### STORED DATA ###
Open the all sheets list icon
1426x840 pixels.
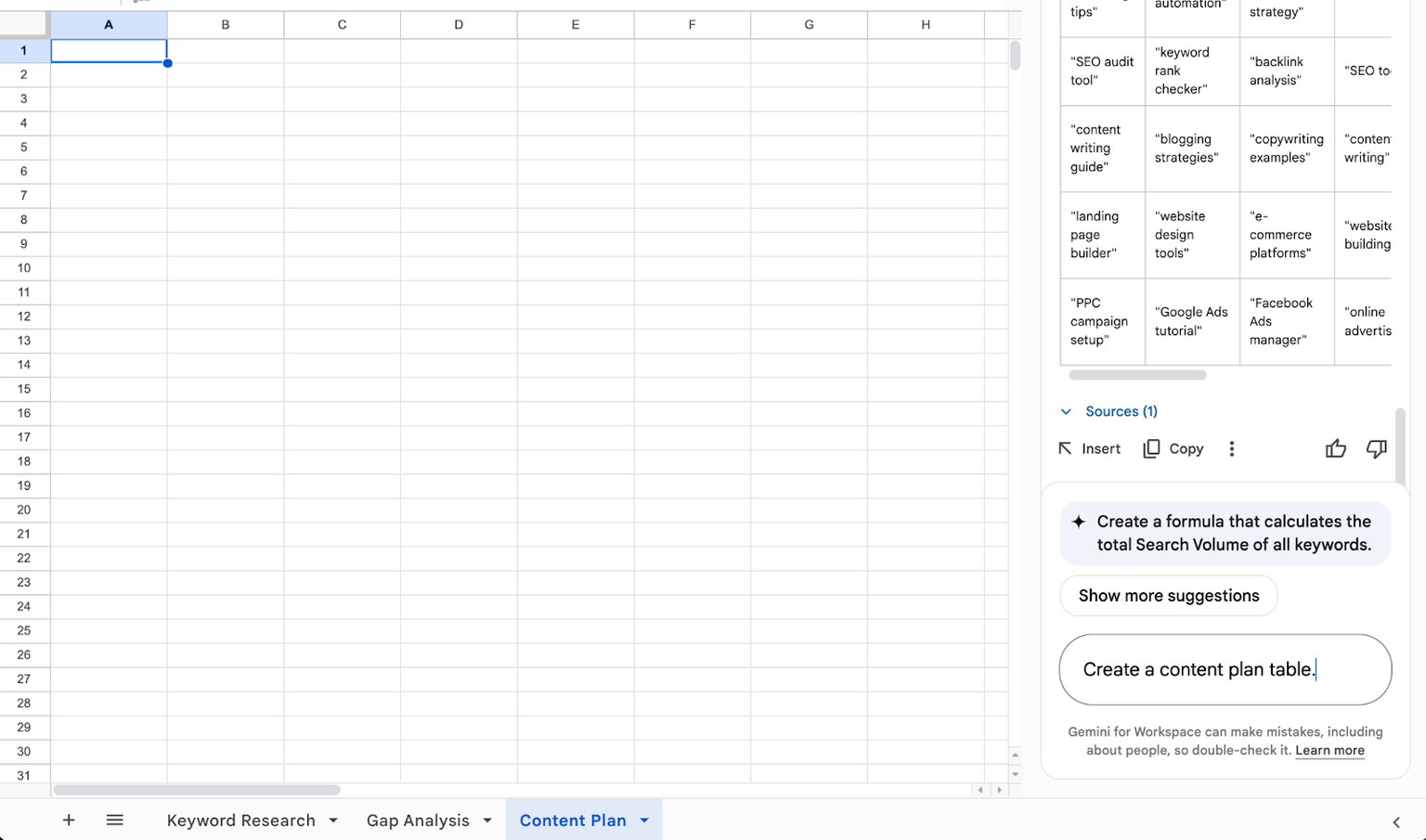coord(115,821)
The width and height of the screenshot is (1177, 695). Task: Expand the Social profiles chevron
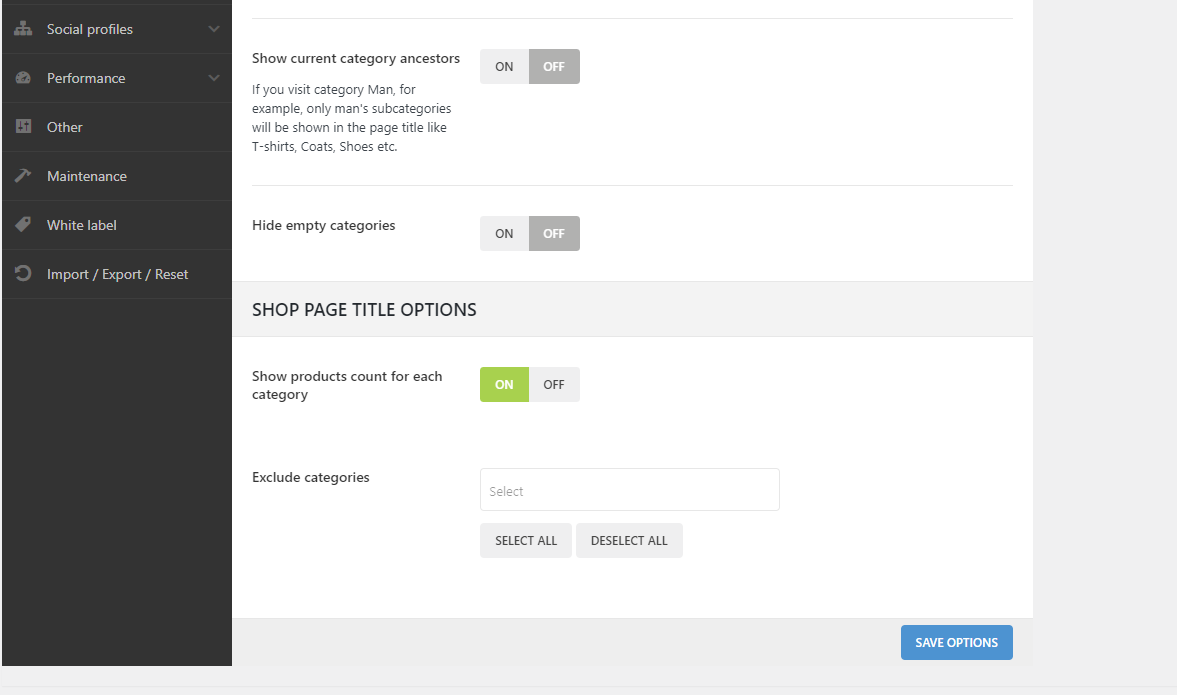[214, 29]
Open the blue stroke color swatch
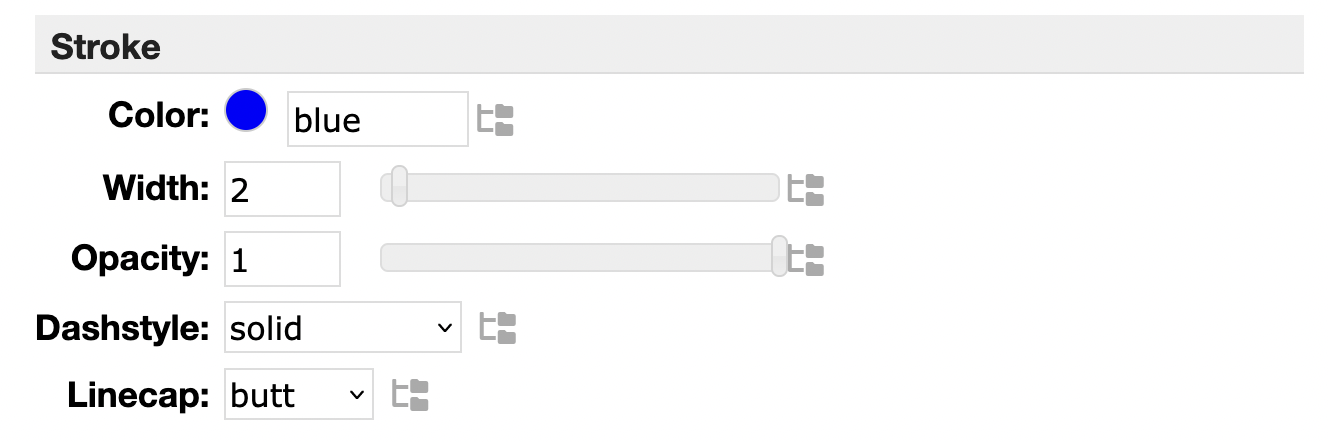 click(246, 111)
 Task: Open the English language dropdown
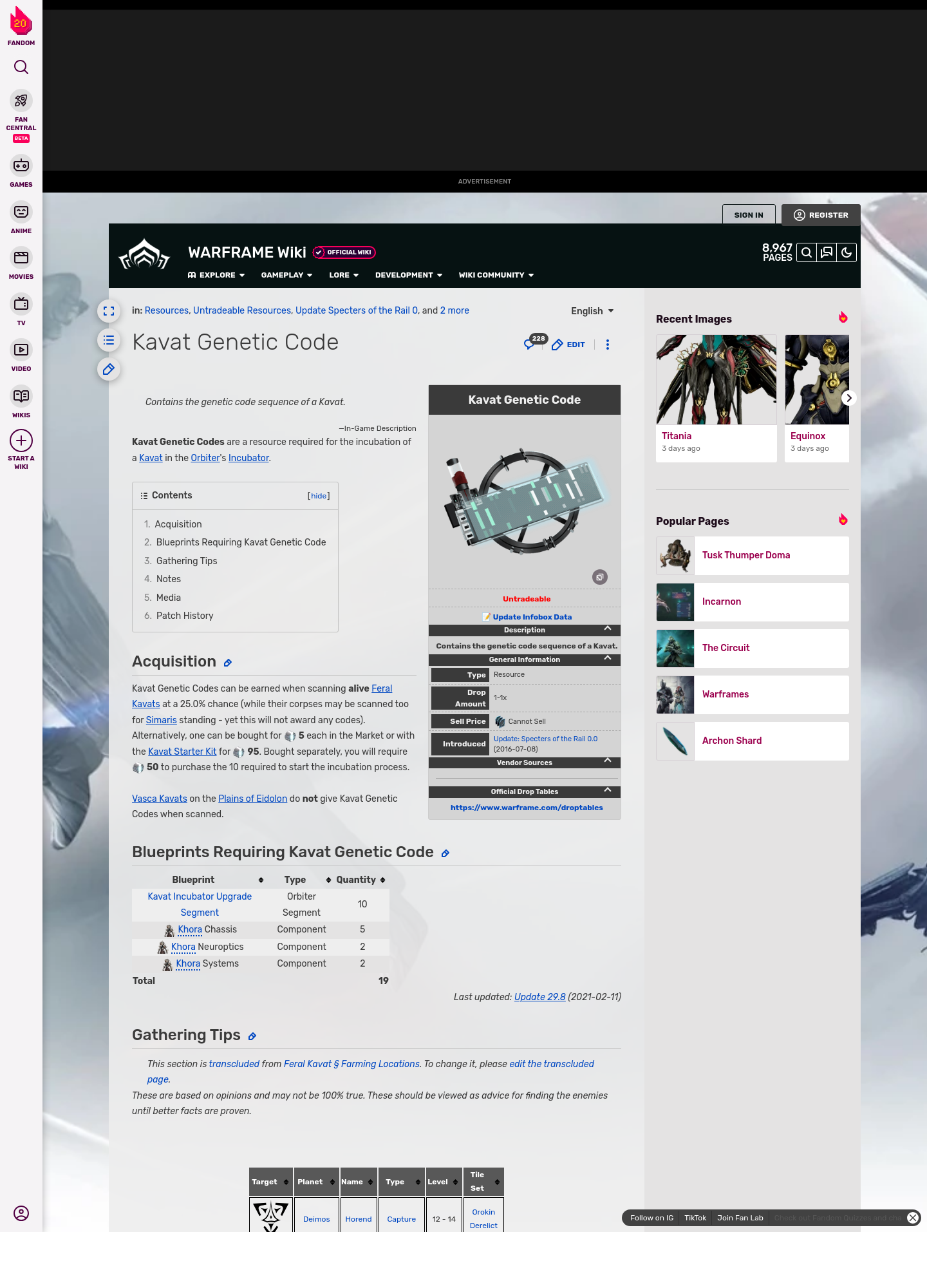(x=592, y=311)
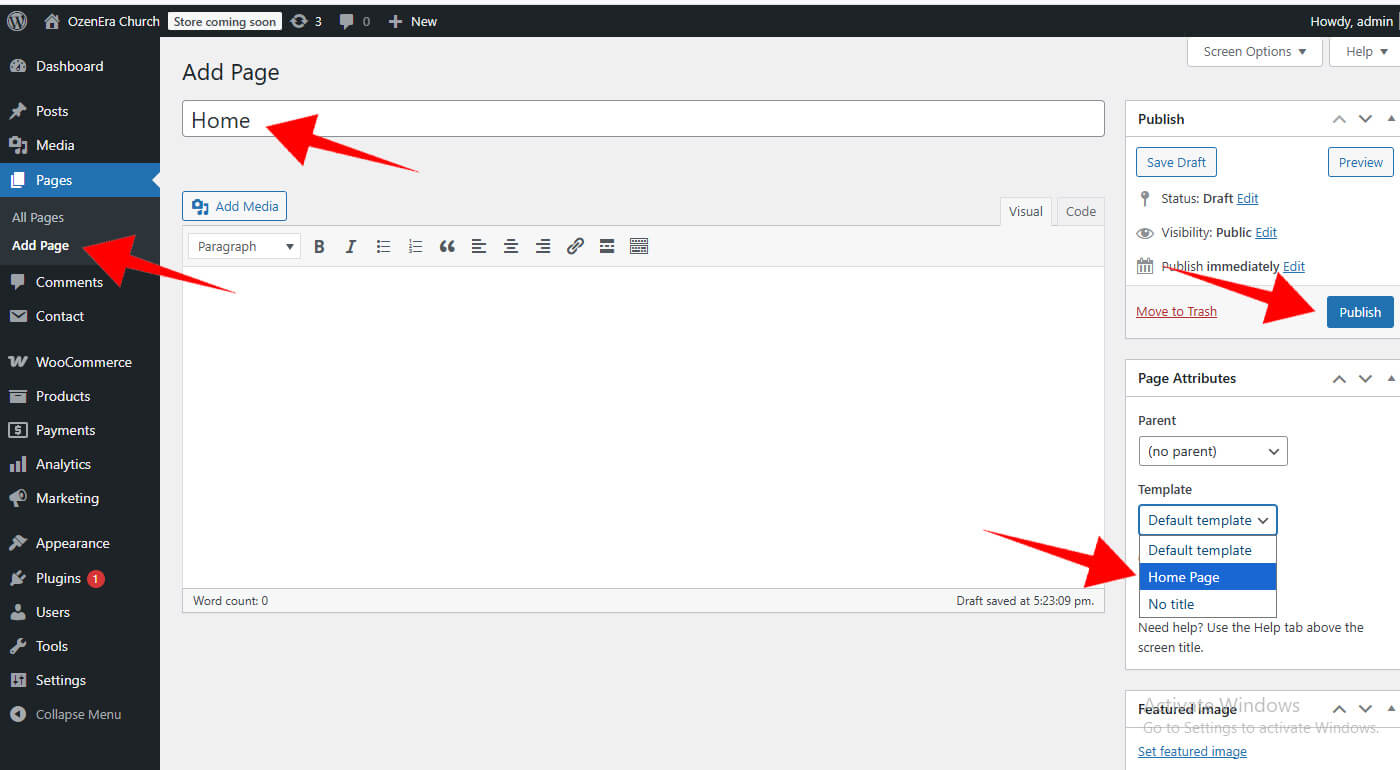The height and width of the screenshot is (770, 1400).
Task: Click the Set featured image link
Action: [1192, 751]
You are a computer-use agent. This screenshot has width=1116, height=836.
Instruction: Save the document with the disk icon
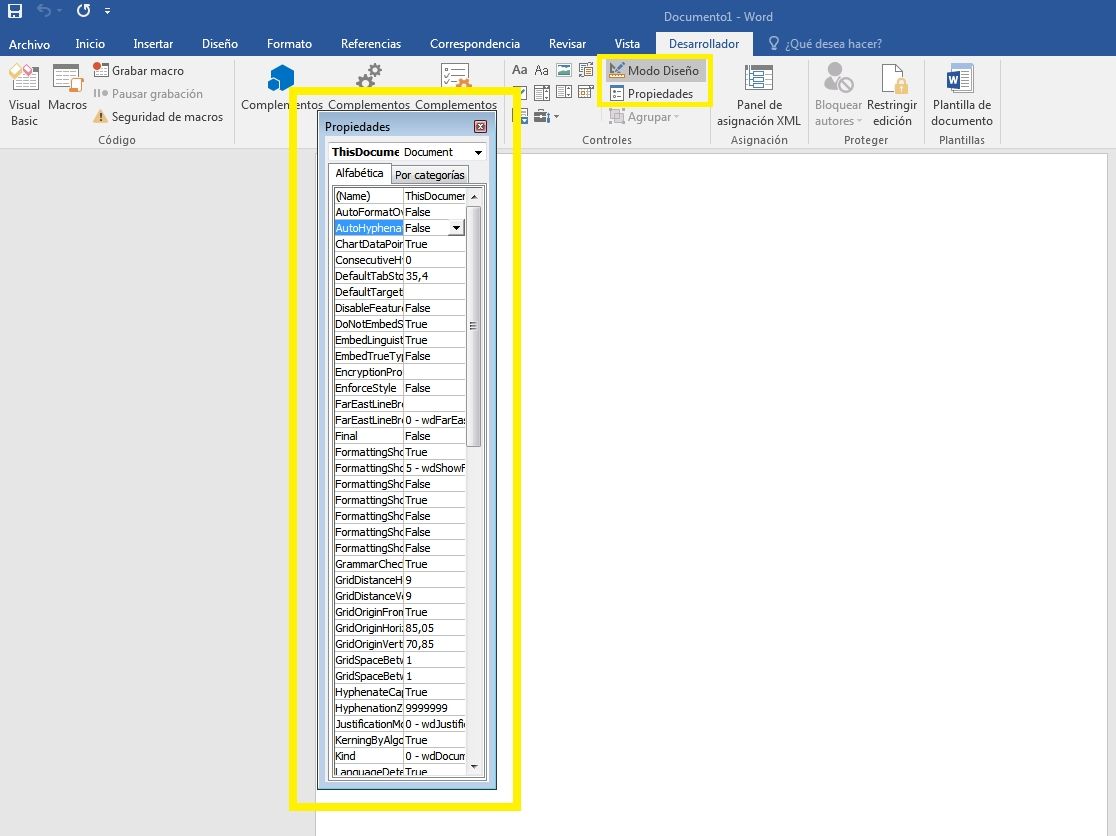[x=15, y=11]
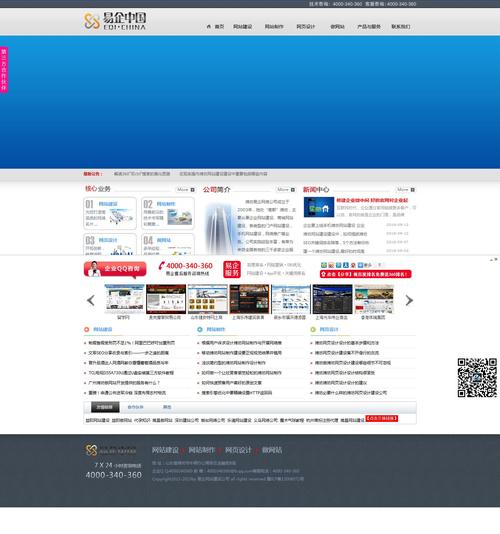
Task: Click the first share icon in social row
Action: (x=324, y=265)
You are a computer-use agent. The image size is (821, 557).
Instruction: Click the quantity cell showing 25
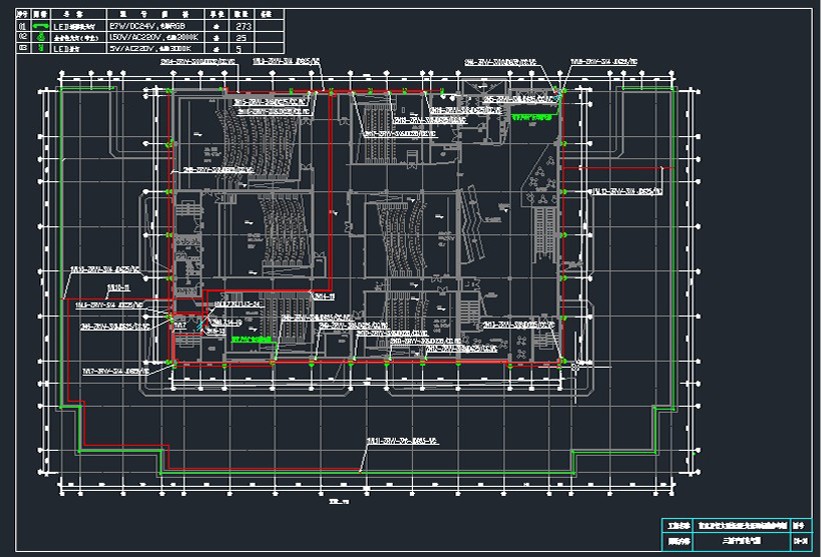[241, 36]
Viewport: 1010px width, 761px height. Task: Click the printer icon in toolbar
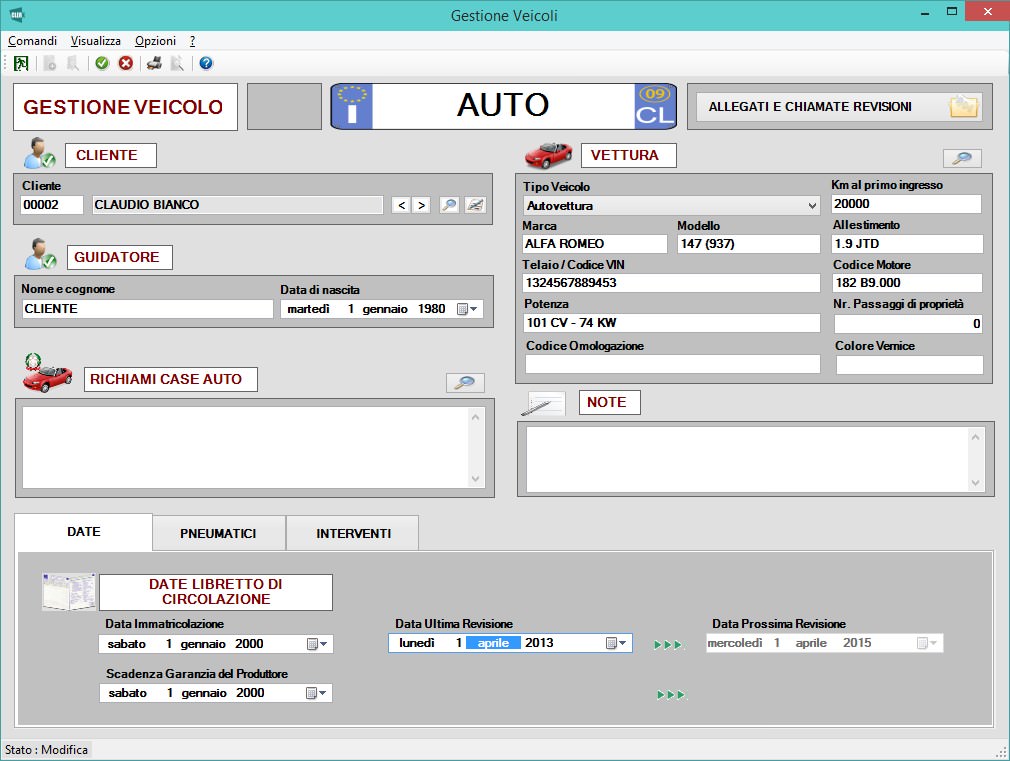[x=154, y=63]
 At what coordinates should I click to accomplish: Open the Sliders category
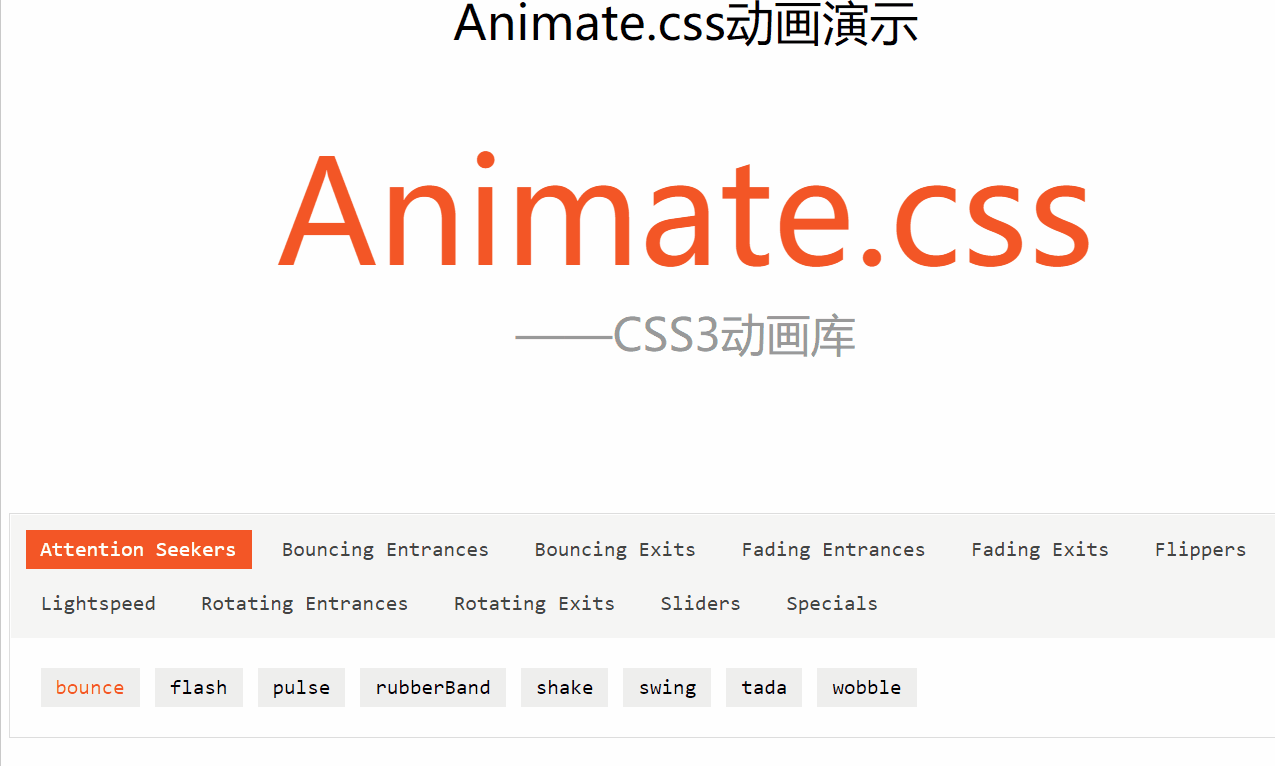[x=700, y=603]
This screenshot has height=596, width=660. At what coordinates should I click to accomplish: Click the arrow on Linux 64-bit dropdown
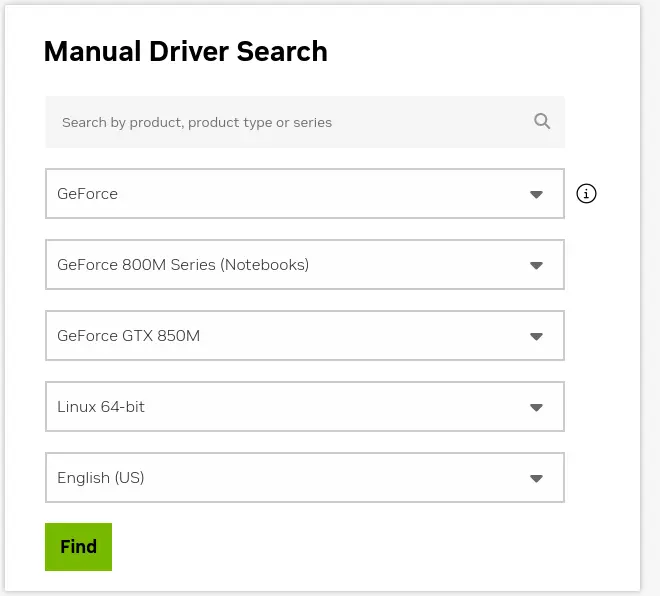point(536,407)
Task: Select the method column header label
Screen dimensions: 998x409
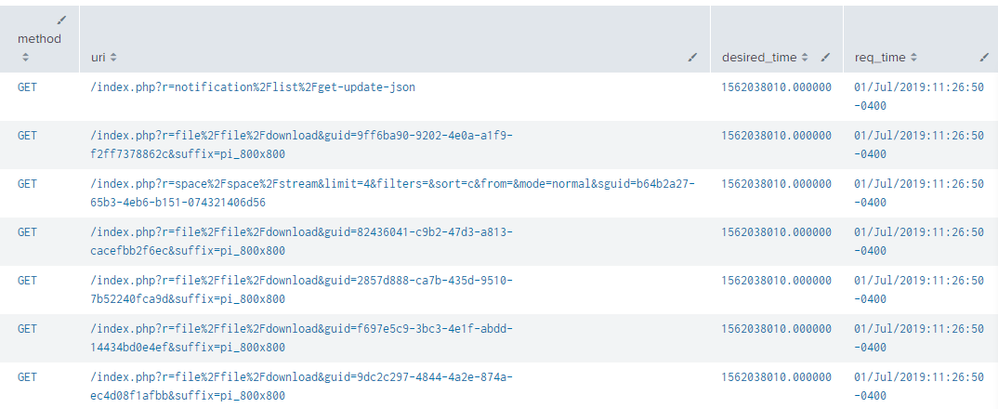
###
## [AIM OF THE TASK]
Leave out the pictures. Return exactly the lines from the first line of the records to the line bearing "You are a computer-use agent. This", inclusive.

## [OUTPUT FOR THIS TASK]
Open the all sheets list icon
1426x840 pixels.
coord(115,821)
The width and height of the screenshot is (1177, 695). Task: Expand the Social profiles chevron
[214, 29]
Open the blue stroke color swatch
 click(246, 111)
 Task: Open the English language dropdown
(x=592, y=311)
The height and width of the screenshot is (770, 1400).
Task: Click the Set featured image link
Action: [1192, 751]
You are a computer-use agent. This screenshot has width=1116, height=836.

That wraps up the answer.